Sorley again. “In Vietnam, perhaps 65,000 people were executed by their self-proclaimed liberators. As many as 250,000 more died in the brutal “re-education” camps. Two million were driven from their homeland and formed a new Vietnamese diaspora.” A quarter of a million boat people perished at sea.
Hoang Duc Nha, former Minister of Information and Open Arms in South Vietnam, was he wind-up speaker. He said that the Vietnam war tended to be seen here through an American prism that distorted why the Communists won and the nationalists lost. He reminded the audience that, while South Vietnam was in harm’s way, the government was also racing to build the nation a democracy with a sound economic system, based on the rule of law, an unheard-of effort by a country at war.

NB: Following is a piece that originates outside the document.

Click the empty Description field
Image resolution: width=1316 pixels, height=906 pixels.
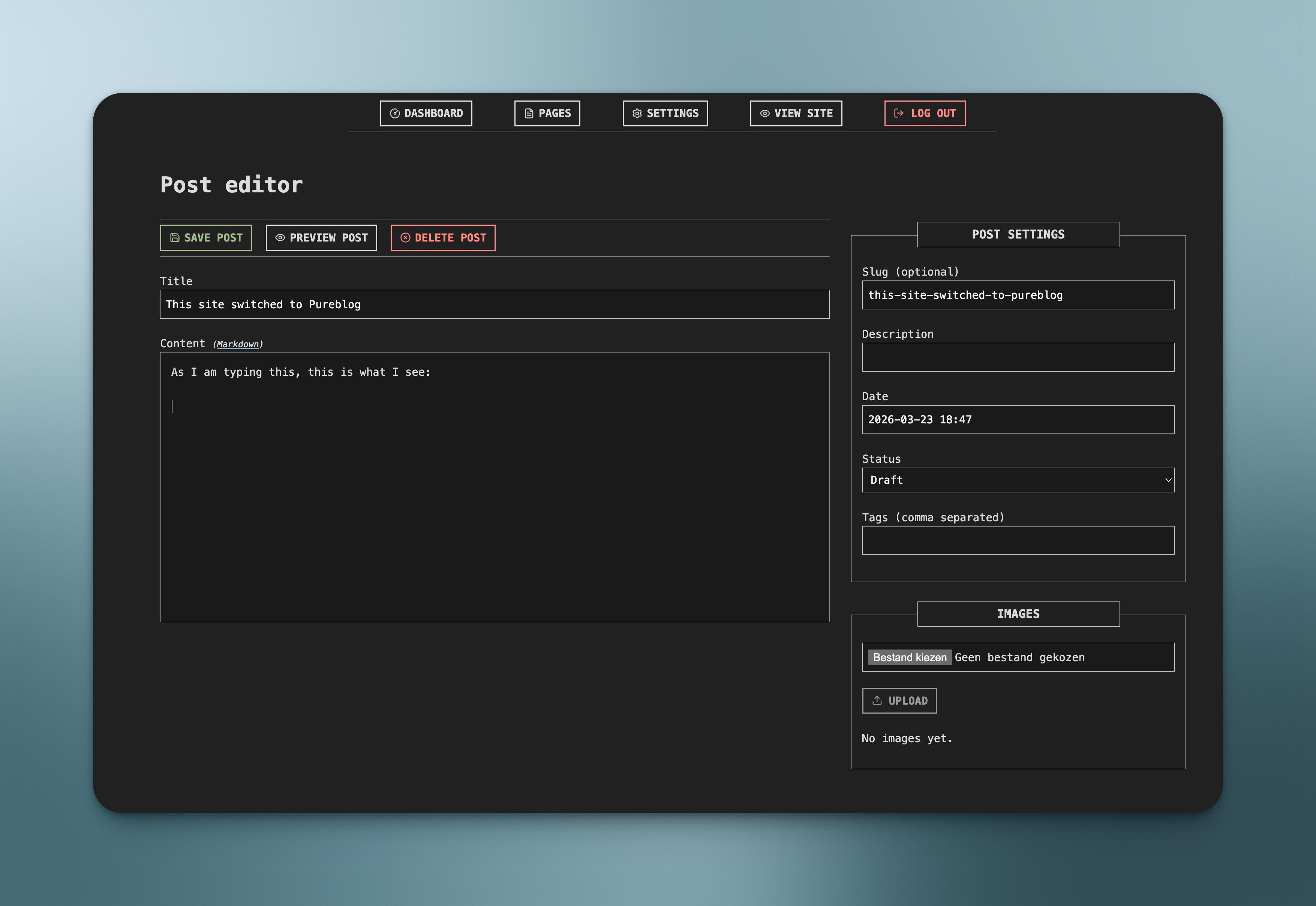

Furthermore, even in the face of continued warfare, the government also implemented a three-pronged growth strategy driven by agricultural development, labor intensive industry, and exploitation of natural resources. In 1974, he noted, oil was found off the coast of South Vietnam. Yet, Vietnam got scant recognition for these achievements.
Dr. Rufus Phillips, author of the recent and highly acclaimed book, Why Vietnam Matters, offered his own insights in a paper prepared for the conference. He quoted Gen. Maxwell Taylor’s reply to the question of why we failed in Vietnam? This former U.S. Ambassador to Vietnam said toward the end of his life, “We didn’t understand the enemy, our South Vietnamese allies or even ourselves. We didn’t understand how to fight that kind of war until it was too late. For too long, top policy makers in Washington and our top leaders on the ground, with egos inflated by meritorious careers in their endeavors, had a low tolerance for different views based on first-hand experience.”
In the end, Dr. Phillips had this advice: “There was a vital need for us, as Americans, to understand you, the people we were trying to help, and not to impose made-in-America solutions, but to work as cohorts, even as brothers, to help you develop your own solutions. These were lessons not always learned.”